■ **TRECHO DO TEXTO**
━━━━━━━━━━━━━━━━

Ocupação, invasão e deslocamento no espaço urbano em intervenções do ERRO Grupo.

Artigo de Luana Raiter e Pedro Diniz Bennaton publicado no livro “A interatividade, o controle da cena e o público como agente compositor”, apresentação e organização Margie / Margarida Gandara Rauen – EDUFBA – Salvador, 2009.

Ocupação, invasão e deslocamento no espaço urbano em intervenções do ERRO Grupo.

Por Luana Raiter e Pedro Diniz Bennaton

Este artigo tem como foco principal os procedimentos estratégicos de invasão, ocupação e deslocamento, utilizados em algumas intervenções de teatro de rua do ERRO Grupo, provocando interações com o público. Através de relatos do grupo de algumas participações do público nas peças: Carga Viva (2002), Desvio (2006) e Enfim um Líder (2007), considerando as teorias de Richard Schechner (1976, 1988, 1994, 1995, 2001) e as experiências situacionistas no espaço urbano, esta análise contribui para a compreensão de procedimentos de ação urbana e dos processos criativos do ERRO.

As pesquisas realizadas pelos situacionistas  podem constituir uma diversidade de procedimentos estratégicos de ação urbana e de interação com o público devido aos seus constantes exercícios de crítica e autocrítica em relação às sensações e relações construídas por suas situações e suas experiências. Entre os diversos procedimentos de atuação do situacionismo parece apropriado destacar a demanda por uma nova cartografia de ambientes para sua utilização imediata, assemelhando-se aos conceitos propostos por Richard Schechner, teórico da performance da New York University, para construir situações em espaços urbanos, espécies de deslocamentos sob forma de encontros entre as pessoas.

Em razão de seus procedimentos estratégicos de ação, como a interferência mútua entre dois ambientes de experiência, por gestos e palavras que adquirem outros significados, pela criação de linguagens secretas, com senhas, pela inclinação ao jogo, pela união de expressões independentes, à deriva e a psicogeografia, os situacionistas transformam as relações e criam elementos transviados, justapostos e livres, que constroem uma esfera dinâmica no cotidiano do espaço urbano. Portanto, quando constroem situações, ou quando propõem estratégias para a criação dessas, os situacionistas abrem uma gama de possibilidades para modificar as condições determinantes dos fluxos urbanos e criar ambientações em plena rua, assim como propõe o Environmental Theater, de Schechner (1994).

Os situacionistas clamam por procedimentos estratégicos em constante movimento entre a experimentação e a práxis que possam abranger a grande variedade de possíveis áreas de manifestações no espaço urbano, demonstrando que a arte situacionista em si não existe, mas, sim, uma aproximação situacionista, ou seja, estratégias situacionistas de se lidar com a arte. Schechner (1976, p. 197) ressalta que o potencial das performances urbanas permite “que as pessoas se encontrem nas ruas” para “flertar com a possibilidade da improvisação – que o inesperado possa acontecer”.

━━━━━━━━━━━━━━━━

■ **DADOS FORNECIDOS**
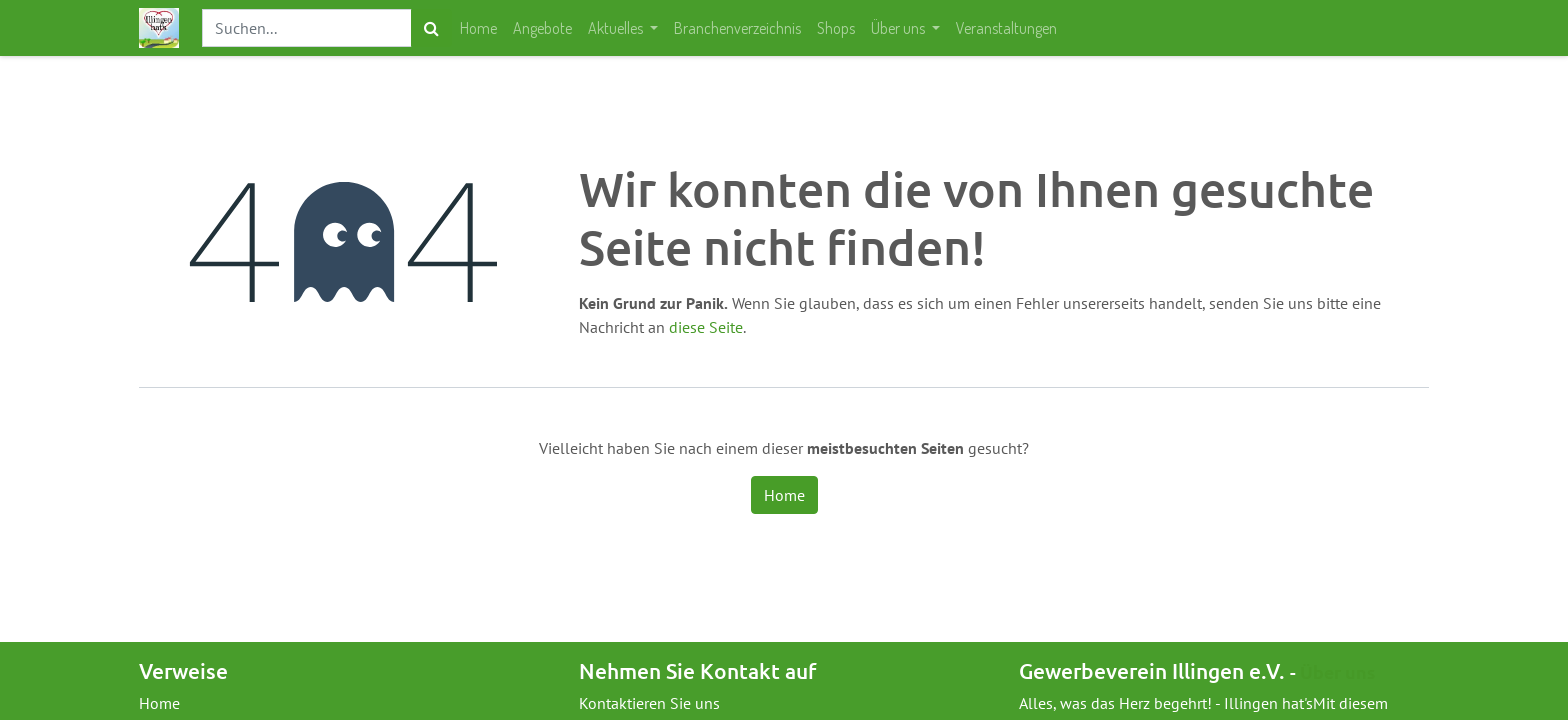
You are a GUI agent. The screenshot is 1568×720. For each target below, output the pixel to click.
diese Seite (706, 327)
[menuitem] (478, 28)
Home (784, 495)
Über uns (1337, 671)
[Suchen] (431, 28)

━━━━━━━━━━━━━━━━

■ **O QUE SE PEDE**
Devolva, sem nenhuma alteração, a parte do texto sobre as intervenções do ERRO Grupo que vai de "Em razão de" até "de Schechner (1994).", inclusive.

■ **RESULTADO DA TAREFA**
Em razão de seus procedimentos estratégicos de ação, como a interferência mútua entre dois ambientes de experiência, por gestos e palavras que adquirem outros significados, pela criação de linguagens secretas, com senhas, pela inclinação ao jogo, pela união de expressões independentes, à deriva e a psicogeografia, os situacionistas transformam as relações e criam elementos transviados, justapostos e livres, que constroem uma esfera dinâmica no cotidiano do espaço urbano. Portanto, quando constroem situações, ou quando propõem estratégias para a criação dessas, os situacionistas abrem uma gama de possibilidades para modificar as condições determinantes dos fluxos urbanos e criar ambientações em plena rua, assim como propõe o Environmental Theater, de Schechner (1994).